Hypothesis: In view of these evidences and the relation between adipocyte lipolysis and postprandial lipid metabolism, we hypothesized that FTO variants may affect postprandial lipid metabolism. Therefore, we investigated whether the presence of common genetic variations at the FTO rs1121980C>T, rs9339609T>A and rs9330506A>G influence postprandial lipoprotein metabolism in a healthy Caucasian population.
Methods: 88 volunteers were given a fat-rich meal containing 1 g fat and 7 mg cholesterol per kg body weight and vitaminA60,000 IU/m2 body surface. Fat accounted for 60% of calories, and protein and carbohydrates for 15 and 25% of energy, respectively. Blood samples were taken at time 0, every 1 h until 6 h, and every 2.5 h until 11 h. Total cholesterol and triacylglycerols (TAGs), and TAGs in triacylglycerol-rich lipoproteins (TRL) (large and small TRL) were determined by ultracentrifugation.

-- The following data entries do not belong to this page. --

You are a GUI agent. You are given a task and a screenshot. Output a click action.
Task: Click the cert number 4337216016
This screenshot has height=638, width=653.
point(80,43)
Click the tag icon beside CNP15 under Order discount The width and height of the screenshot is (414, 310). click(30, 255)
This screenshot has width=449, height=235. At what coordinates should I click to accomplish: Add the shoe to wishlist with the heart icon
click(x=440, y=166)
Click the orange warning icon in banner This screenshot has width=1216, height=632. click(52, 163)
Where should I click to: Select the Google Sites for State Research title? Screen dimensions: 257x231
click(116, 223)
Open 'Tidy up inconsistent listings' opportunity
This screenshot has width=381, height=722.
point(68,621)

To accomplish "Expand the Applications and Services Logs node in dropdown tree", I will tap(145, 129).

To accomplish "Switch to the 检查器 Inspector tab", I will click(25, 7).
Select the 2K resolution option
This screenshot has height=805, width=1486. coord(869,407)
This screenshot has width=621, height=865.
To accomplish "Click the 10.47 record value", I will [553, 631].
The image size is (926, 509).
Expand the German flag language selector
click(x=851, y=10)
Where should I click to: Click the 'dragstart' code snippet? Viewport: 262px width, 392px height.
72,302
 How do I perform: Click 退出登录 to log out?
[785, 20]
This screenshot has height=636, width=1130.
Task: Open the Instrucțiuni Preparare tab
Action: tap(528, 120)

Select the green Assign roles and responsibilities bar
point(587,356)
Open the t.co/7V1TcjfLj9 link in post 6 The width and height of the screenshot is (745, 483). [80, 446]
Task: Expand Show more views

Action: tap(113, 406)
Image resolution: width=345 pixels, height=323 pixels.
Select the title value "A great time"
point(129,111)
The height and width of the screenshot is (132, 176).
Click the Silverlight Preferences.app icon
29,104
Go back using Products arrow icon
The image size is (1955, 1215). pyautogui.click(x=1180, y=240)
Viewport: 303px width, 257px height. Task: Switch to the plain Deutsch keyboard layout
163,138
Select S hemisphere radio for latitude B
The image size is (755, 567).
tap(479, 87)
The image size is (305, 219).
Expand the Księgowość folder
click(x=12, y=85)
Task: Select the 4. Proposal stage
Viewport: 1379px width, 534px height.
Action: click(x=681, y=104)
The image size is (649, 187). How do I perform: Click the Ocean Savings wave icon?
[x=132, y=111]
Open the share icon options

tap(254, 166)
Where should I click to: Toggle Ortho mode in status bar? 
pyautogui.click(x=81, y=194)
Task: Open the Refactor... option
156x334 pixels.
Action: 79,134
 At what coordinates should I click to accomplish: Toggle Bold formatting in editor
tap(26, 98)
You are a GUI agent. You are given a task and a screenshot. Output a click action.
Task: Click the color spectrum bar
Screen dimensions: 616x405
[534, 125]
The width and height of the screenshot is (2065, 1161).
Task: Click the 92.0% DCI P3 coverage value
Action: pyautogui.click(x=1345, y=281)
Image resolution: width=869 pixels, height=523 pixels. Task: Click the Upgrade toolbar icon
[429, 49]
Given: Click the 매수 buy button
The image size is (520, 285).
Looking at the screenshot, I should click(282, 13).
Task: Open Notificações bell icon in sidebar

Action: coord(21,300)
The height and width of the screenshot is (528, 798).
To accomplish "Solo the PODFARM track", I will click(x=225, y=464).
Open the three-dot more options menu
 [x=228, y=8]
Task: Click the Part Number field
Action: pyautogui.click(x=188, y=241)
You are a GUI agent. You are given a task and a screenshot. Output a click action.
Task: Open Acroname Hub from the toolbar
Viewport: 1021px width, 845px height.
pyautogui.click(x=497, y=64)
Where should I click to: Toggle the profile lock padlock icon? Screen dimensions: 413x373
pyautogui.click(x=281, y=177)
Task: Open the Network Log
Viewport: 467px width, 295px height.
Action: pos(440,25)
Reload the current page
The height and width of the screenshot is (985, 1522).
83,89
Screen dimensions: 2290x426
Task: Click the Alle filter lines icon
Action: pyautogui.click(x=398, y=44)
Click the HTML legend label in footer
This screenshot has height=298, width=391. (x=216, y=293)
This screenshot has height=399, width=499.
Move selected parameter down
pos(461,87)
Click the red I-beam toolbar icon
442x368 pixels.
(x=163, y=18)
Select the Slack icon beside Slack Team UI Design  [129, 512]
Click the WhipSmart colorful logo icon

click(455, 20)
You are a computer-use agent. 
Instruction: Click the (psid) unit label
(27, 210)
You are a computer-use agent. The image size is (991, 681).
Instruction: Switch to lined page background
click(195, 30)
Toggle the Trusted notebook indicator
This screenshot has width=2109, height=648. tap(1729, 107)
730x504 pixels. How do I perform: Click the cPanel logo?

Results: Linkage disequilibrium (LD) was highly significant among all the SNPs examined. Therefore, we display the results only for rs1121980C>T as a tag SNP (genotype frequencies: 27 C/C, 44 C/T and 17 T/T). Individuals carrying the T/T genotype presented lower postprandial concentrations of plasma TAGs (P = 0.019) and TAGs in small-TRL (P=0.015) than did carriers of the major C allele. Consistently, the area under curve for TAGs (P=0.016) and small-TRL TAGs (P=0.021) was lower in T/T individuals compared with the other two groups. No other statistically significant genotype related differences for other parameters were observed.
Conclusions: Our findings suggest that the presence of the minor allele T at the FTO is associated with a lower postprandial response which may result in lower atherogenic risk for these individuals.